A decisão da Justiça Eleitoral que exigiu a retirada de um vídeo elaborado com inteligência artificial pelo deputado estadual e pré-candidato ao Governo de Mato Grosso do Sul, João Henrique Catan, gerou repercussão na Assembleia Legislativa de Mato Grosso do Sul (ALEMS) durante a sessão realizada na quinta-feira (11). O parlamentar utilizou a tribuna para criticar a determinação, a qual classificou como uma violação da liberdade de expressão e do papel fiscalizador do Poder Legislativo.

A liminar que determinou a retirada do vídeo, intitulado "Os Intocáveis", foi assinada pelo juiz eleitoral Fernando Bonfim Duque Estrada em resposta a uma ação do Partido Progressistas (PP). De acordo com informações veiculadas, a decisão estipulou um prazo de 24 horas para a remoção do conteúdo das redes sociais do deputado, sob pena de uma multa diária de R$ 1 mil, limitada a um total de R$ 30 mil. Além disso, a ordem judicial proíbe qualquer nova forma de divulgação do material.

O vídeo em questão utilizava tecnologia de inteligência artificial para apresentar, de maneira satírica, membros da cúpula do Governo de Mato Grosso do Sul. A ação judicial que resultou na decisão alega que a publicação infringia normas relacionadas ao uso de tecnologia durante o período pré-eleitoral.

Em sua manifestação, Catan expressou preocupação com o precedente que a medida pode estabelecer para a atuação parlamentar. Ele afirmou: “Considero um verdadeiro atentado à democracia, à liberdade de expressão, à garantia suprema e constitucional e à imunidade formal e material que têm os parlamentares desta Casa. A mídia nacional repercutiu decisão liminar da Justiça Eleitoral para a retirada de um vídeo que resumia algo preocupante.”

O deputado destacou que o conteúdo do vídeo abordava questionamentos levantados por comerciantes sobre o programa estadual Regulariza-MS, caracterizando o material como uma forma de fiscalização política. “O vídeo resumia algo que muito preocupou os comerciantes e continua preocupando”, afirmou.

O governador de Mato Grosso do Sul, Eduardo Riedel, comentou a situação e ressaltou que não esteve envolvido na iniciativa judicial, evitando um confronto direto com Catan.
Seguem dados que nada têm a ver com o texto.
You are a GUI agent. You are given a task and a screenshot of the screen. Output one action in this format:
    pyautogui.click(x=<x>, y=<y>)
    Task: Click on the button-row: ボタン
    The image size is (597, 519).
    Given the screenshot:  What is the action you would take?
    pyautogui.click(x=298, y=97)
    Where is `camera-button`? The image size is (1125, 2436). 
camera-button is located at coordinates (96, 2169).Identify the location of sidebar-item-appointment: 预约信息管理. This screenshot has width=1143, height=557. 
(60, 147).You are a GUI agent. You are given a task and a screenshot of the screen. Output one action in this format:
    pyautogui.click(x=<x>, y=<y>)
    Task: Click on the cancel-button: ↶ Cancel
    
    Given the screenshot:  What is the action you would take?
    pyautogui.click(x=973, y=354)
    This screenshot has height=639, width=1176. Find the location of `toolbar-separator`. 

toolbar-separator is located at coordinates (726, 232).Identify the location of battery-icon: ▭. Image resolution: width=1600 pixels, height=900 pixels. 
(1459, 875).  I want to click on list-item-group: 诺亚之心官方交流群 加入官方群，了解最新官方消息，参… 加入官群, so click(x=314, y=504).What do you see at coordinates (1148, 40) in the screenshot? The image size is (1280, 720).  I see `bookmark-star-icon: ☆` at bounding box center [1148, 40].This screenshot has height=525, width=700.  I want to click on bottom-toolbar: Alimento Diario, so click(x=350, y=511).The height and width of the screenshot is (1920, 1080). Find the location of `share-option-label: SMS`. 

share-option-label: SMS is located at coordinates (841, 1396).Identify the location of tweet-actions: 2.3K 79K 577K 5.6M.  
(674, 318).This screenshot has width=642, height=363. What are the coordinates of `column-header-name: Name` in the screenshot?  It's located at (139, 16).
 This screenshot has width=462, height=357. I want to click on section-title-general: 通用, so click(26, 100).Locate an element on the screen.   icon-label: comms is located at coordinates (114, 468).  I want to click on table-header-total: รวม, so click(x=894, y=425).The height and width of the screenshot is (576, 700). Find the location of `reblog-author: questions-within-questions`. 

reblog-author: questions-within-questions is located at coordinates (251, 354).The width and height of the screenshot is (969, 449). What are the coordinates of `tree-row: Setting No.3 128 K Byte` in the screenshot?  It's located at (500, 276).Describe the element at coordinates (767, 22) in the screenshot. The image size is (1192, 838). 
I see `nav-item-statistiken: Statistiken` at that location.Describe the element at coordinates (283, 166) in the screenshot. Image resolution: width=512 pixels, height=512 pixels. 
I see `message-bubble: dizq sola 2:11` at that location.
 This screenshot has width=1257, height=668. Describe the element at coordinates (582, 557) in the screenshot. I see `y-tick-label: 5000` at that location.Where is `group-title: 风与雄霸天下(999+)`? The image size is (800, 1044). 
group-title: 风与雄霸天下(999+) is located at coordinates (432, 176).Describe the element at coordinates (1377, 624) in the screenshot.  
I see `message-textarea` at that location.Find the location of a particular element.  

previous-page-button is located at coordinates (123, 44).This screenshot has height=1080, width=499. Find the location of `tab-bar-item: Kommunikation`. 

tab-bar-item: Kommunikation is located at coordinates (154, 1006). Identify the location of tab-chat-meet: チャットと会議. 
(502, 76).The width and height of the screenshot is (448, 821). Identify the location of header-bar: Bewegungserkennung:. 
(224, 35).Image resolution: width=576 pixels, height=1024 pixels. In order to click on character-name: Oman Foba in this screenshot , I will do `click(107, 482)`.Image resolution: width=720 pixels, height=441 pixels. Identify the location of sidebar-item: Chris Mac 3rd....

Riedel, que é frequentemente alvo de críticas nas redes sociais, preferiu focar em sua gestão. Ele mencionou que a ação foi promovida pela federação partidária formada pelo PP e União Brasil, que entendeu haver motivos suficientes para recorrer à Justiça. O governador classificou as acusações de Catan como infundadas e enfatizou que o debate político não deve eclipsar as demandas administrativas do Estado. “Foi uma primeira ação e ele já perdeu essa ação, teve uma liminar deferida em função dos absurdos que ele coloca na rede. Eu não acompanho, não vejo e não respondo, porque eu acho que a gente tem muito serviço para fazer”, declarou Riedel.